* _Description of the task_: Copy every one of the rows below word for word, without altering any line.

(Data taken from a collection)
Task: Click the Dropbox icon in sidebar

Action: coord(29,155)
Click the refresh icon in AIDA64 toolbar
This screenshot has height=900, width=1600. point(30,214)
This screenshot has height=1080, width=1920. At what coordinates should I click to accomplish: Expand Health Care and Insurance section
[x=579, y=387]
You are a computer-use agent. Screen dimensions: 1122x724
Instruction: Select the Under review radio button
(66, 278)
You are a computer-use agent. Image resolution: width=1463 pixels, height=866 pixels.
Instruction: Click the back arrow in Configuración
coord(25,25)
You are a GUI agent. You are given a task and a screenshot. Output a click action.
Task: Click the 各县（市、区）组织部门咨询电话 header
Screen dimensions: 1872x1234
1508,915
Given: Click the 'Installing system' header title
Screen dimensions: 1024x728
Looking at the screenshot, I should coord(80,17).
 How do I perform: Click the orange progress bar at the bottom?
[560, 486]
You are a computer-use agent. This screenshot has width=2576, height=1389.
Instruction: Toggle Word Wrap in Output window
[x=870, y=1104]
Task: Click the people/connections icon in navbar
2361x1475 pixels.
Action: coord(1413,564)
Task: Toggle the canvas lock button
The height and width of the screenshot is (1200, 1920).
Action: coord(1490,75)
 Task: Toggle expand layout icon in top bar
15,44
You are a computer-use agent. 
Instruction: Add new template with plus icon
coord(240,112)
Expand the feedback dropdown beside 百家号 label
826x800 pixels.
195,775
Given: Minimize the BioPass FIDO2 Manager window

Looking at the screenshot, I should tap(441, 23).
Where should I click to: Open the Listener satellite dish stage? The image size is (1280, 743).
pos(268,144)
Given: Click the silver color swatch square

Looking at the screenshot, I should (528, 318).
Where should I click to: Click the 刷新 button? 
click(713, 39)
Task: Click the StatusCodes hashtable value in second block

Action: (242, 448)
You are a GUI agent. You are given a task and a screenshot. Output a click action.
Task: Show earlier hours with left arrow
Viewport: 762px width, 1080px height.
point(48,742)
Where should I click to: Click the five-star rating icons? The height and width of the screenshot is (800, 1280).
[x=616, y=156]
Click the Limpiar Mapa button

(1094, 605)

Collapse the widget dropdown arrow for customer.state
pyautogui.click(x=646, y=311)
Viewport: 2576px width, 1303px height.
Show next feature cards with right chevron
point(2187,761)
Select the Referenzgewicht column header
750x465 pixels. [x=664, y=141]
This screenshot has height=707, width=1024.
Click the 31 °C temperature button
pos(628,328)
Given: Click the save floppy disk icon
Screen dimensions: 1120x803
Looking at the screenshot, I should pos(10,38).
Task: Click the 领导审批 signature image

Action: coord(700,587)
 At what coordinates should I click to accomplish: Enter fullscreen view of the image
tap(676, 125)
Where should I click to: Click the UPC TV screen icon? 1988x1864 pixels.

* _Answer to the exercise_:
Task: Click the Dropbox icon in sidebar

Action: coord(29,155)
Click the refresh icon in AIDA64 toolbar
This screenshot has height=900, width=1600. point(30,214)
This screenshot has height=1080, width=1920. At what coordinates should I click to accomplish: Expand Health Care and Insurance section
[x=579, y=387]
You are a computer-use agent. Screen dimensions: 1122x724
Instruction: Select the Under review radio button
(66, 278)
You are a computer-use agent. Image resolution: width=1463 pixels, height=866 pixels.
Instruction: Click the back arrow in Configuración
coord(25,25)
You are a GUI agent. You are given a task and a screenshot. Output a click action.
Task: Click the 各县（市、区）组织部门咨询电话 header
Screen dimensions: 1872x1234
1508,915
Given: Click the 'Installing system' header title
Screen dimensions: 1024x728
Looking at the screenshot, I should coord(80,17).
 How do I perform: Click the orange progress bar at the bottom?
[560, 486]
You are a computer-use agent. This screenshot has width=2576, height=1389.
Instruction: Toggle Word Wrap in Output window
[x=870, y=1104]
Task: Click the people/connections icon in navbar
2361x1475 pixels.
Action: coord(1413,564)
Task: Toggle the canvas lock button
The height and width of the screenshot is (1200, 1920).
Action: coord(1490,75)
 Task: Toggle expand layout icon in top bar
15,44
You are a computer-use agent. 
Instruction: Add new template with plus icon
coord(240,112)
Expand the feedback dropdown beside 百家号 label
826x800 pixels.
195,775
Given: Minimize the BioPass FIDO2 Manager window

Looking at the screenshot, I should tap(441, 23).
Where should I click to: Open the Listener satellite dish stage? The image size is (1280, 743).
pos(268,144)
Given: Click the silver color swatch square

Looking at the screenshot, I should (528, 318).
Where should I click to: Click the 刷新 button? 
click(713, 39)
Task: Click the StatusCodes hashtable value in second block

Action: (242, 448)
You are a GUI agent. You are given a task and a screenshot. Output a click action.
Task: Show earlier hours with left arrow
Viewport: 762px width, 1080px height.
point(48,742)
Where should I click to: Click the five-star rating icons? The height and width of the screenshot is (800, 1280).
[x=616, y=156]
Click the Limpiar Mapa button

(1094, 605)

Collapse the widget dropdown arrow for customer.state
pyautogui.click(x=646, y=311)
Viewport: 2576px width, 1303px height.
Show next feature cards with right chevron
point(2187,761)
Select the Referenzgewicht column header
750x465 pixels. [x=664, y=141]
This screenshot has height=707, width=1024.
Click the 31 °C temperature button
pos(628,328)
Given: Click the save floppy disk icon
Screen dimensions: 1120x803
Looking at the screenshot, I should pos(10,38).
Task: Click the 领导审批 signature image

Action: coord(700,587)
 At what coordinates should I click to accomplish: Enter fullscreen view of the image
tap(676, 125)
Where should I click to: Click the UPC TV screen icon? 1988x1864 pixels.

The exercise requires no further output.